敵地セント・ジェームズ・パークで、ドミニク・ソボスライが新生リヴァプールの“意志”を示した。
5万人を超えるニューカッスルサポーターが作り出す圧倒的な雰囲気の中、リヴァプールは一時1-2とリードを許しながらも同点まで追いついた。ソボスライ自身もゴールを決め、プレシーズンから積み重ねてきた成果をピッチ上で表現した。
「決して諦めないこと。僕たちは常に戦い続けなければならない」
アンドニ・イラオラから学んだものをそう表現したソボスライ。勝利には届かなかったものの、難敵とのアウェーゲームで見せた反発力には確かな手応えを感じている。

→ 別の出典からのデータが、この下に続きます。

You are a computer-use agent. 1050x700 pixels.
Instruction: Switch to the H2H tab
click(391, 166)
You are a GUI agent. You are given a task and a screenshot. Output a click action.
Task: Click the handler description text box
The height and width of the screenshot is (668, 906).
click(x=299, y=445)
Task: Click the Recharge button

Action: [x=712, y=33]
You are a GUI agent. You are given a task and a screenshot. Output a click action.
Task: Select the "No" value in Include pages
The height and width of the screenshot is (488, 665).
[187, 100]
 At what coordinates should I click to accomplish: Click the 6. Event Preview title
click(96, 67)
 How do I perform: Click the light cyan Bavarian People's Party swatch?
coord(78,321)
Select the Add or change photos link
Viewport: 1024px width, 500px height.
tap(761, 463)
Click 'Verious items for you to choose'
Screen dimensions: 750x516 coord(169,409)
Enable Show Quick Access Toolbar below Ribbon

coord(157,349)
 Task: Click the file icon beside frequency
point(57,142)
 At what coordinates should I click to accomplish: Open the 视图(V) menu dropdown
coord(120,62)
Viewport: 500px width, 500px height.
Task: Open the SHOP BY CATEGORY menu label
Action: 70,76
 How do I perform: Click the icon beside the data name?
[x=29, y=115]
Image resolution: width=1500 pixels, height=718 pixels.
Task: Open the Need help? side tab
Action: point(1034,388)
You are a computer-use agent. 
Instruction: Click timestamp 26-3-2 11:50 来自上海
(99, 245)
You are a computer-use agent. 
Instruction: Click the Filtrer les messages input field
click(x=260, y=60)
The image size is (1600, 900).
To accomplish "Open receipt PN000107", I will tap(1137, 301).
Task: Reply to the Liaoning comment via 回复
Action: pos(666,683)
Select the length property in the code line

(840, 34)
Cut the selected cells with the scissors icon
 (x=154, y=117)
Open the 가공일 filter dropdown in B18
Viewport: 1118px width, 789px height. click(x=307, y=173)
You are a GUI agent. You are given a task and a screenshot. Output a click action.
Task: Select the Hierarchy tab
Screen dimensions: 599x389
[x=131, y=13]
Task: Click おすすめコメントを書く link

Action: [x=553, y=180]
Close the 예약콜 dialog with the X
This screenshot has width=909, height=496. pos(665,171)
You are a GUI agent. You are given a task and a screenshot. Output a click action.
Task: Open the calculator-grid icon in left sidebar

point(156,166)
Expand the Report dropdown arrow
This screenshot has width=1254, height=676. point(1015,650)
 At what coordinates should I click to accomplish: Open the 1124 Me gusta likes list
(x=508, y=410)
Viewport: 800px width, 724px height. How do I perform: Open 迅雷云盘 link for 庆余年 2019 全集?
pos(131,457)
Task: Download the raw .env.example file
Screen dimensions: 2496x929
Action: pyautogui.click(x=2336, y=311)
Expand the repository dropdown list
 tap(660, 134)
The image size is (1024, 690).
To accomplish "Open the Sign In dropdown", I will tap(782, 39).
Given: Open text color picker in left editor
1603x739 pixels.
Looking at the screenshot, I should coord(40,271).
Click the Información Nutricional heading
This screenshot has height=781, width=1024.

PKの舞台裏、自身のゴール、ニューカッスルの圧力、そしてイラオラ新体制でチームが身につけようとしているメンタリティ――。ソボスライが激闘を振り返った。
PKについて
「主審の笛が聞こえなかったんだ。だから、蹴っていいのか確認するために主審の方を見る必要があった。プレシーズン中はPKの練習をかなりしていたよ。」
試合結果について
「正直に言えば、そうだね。僕たちは勝てたと思う。でも、これがフットボールだ。彼らは良いチームだったし、カウンターから2ゴールを決めた。これからの数週間は、そういった場面にもっと注意しなければならない。ここでプレーするのがいつだって難しいことは明らかだよ。ニューカッスルとのアウェイゲームが大きな挑戦になることは、誰もが分かっている。彼らのサポーターは素晴らしいし、監督も素晴らしい。もちろん就任したばかりではあるけど、これまで他のクラブでも自分の力を証明してきた監督だからね。僕たちは準備してきた。ただ、新しい監督のもとでは、お互いのことをもっと理解していく必要がある。そういう状況の中で、1-2とリードされてから追いつくことができたのは、僕たちにとって良い一歩だったと思う。」
自身のゴールについて
「5万人の観客が自分たちに敵対している。自分の声すら聞こえないほどなんだ。だからこそ僕たちはフットボールが好きなんだし、僕自身もフットボールを愛しているんだ。」
イラオラ監督から何を学んだ?
「決して諦めないことだね。僕たちは常に戦い続けなければならないし、そのためにはチーム全員の力が必要になる。全員がいつでも準備できていなければならないんだ。」
勝てた試合だった――。
ソボスライの言葉には、その悔しさが率直に表れている。
カウンターから2失点を喫し、まだ改善すべき課題も残った。それでも、敵地ニューカッスルでリードを許しながら追いついた事実は、イラオラ体制が目指すチーム像を象徴するものでもあった。
諦めない。走り続ける。最後まで戦う。
そのためには先発11人だけではなく、スカッド全員がいつ呼ばれても戦える準備をしていなければならない。ソボスライが語った言葉は、イラオラが新たなリヴァプールに植え付けようとしている精神そのものだ。
そして、5万人の声で自分の声さえ聞こえないような舞台でゴールを決めたソボスライは、その重圧すら楽しんでいる。
「だからこそ僕たちはフットボールが好きなんだ」
勝利には届かなくても、最後まで屈しなかった。その姿勢を結果へ変えていくことが、ここからの課題になる。“決して諦めない”新生リヴァプールは、まだ始まったばかりだ。